No, he wouldn’t care. He’d never cared. None of it had ever been for her. She’d been King Atef’s daughter to him. Now that she wasn’t, Farah no longer mattered.

He’d already let her go. She’d already ceased to exist.

Had she ever existed at all?

She swayed, sinking into the mercy of numbness, her eyes focused on the king. The man who wasn’t her father. Neither was Francois Beaumont. She had no father…

“You have nothing to apologize for,” she whispered. “I should be the one apologizing for the misconception. My mother should be, my mother who…who isn’t even my mother…”

The king was the one who surged toward her, his hand around her mother’s arm, bringing her nearer with him. “No, my daughter…” She jerked, stumbled back. He stopped, his eyes gentling, realizing the pain the word daughter had inflicted on her. “You must not blame your mother. You have to understand how it all happened. I loved your mother deeply, but I had to give her up, could never be with her, even after she discovered her pregnancy. I was unable to acknowledge the child, and with so many demands tearing me apart at the time, I told her to get rid of it. I regretted it even as I said it, and never stopped regretting it, but I did think she’d terminated her pregnancy. I forced myself not to seek news of her for long years.

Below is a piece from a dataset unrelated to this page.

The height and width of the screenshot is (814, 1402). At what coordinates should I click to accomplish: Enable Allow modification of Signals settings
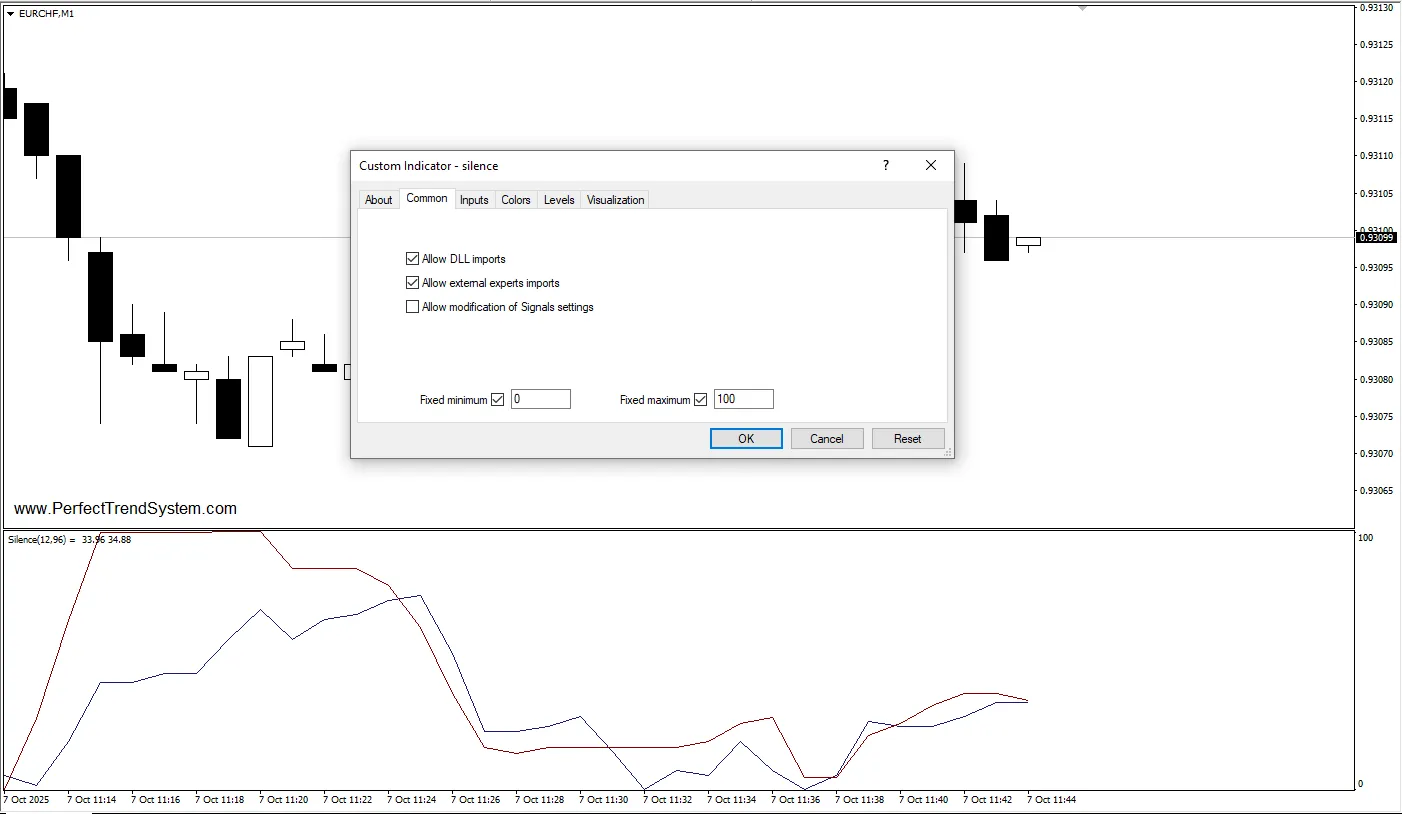tap(412, 307)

“Then I had a heart attack, and, faced with my mortality, what really mattered became clear. I acted on a gut instinct that always told me I had another child, searched for your mother, found out she had a daughter the exact age my child would have been, and didn’t doubt for a second you might not be mine. It was only when the final steps of admitting you into the royal family necessitated proof of your parentage that I sought it. After the negative results, investigations ensued, uncovering your adoption. It seemed we were back to square one, where the crisis is concerned, until my sister Bahiyah confessed the truth and I had your mother flown here to get the complete story.”

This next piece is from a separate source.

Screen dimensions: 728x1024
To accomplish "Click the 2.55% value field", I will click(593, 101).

Her wavering gaze turned from him to her mother.

Lies. It had all been lies. From the beginning. Everything she’d ever believed about her life. With her mother and father. With Shehab. Even now, what she was being told-all the so-called facts turning everything that she’d believed about her identity, her history, her very life upside down all over again-could turn out to be more lies.

Her mother’s face, open for the first time with blatant emotion, streaming with tears, begged her leniency.

She had none to give as the dam of deadness shattered, swamping her with agony and disillusionment.

“How could you do this to me? Why did you let me, and him, believe I was his daughter? You regretted adopting me, wanted to foist me on someone else, didn’t you? Why? I was never a burden to you, I only wanted you to love me, or at least not to resent me. I never understood why you did. I thought I’d found the answer, thought I reminded you of the man you loved and lost. But you only resented me because I wasn’t yours all along…”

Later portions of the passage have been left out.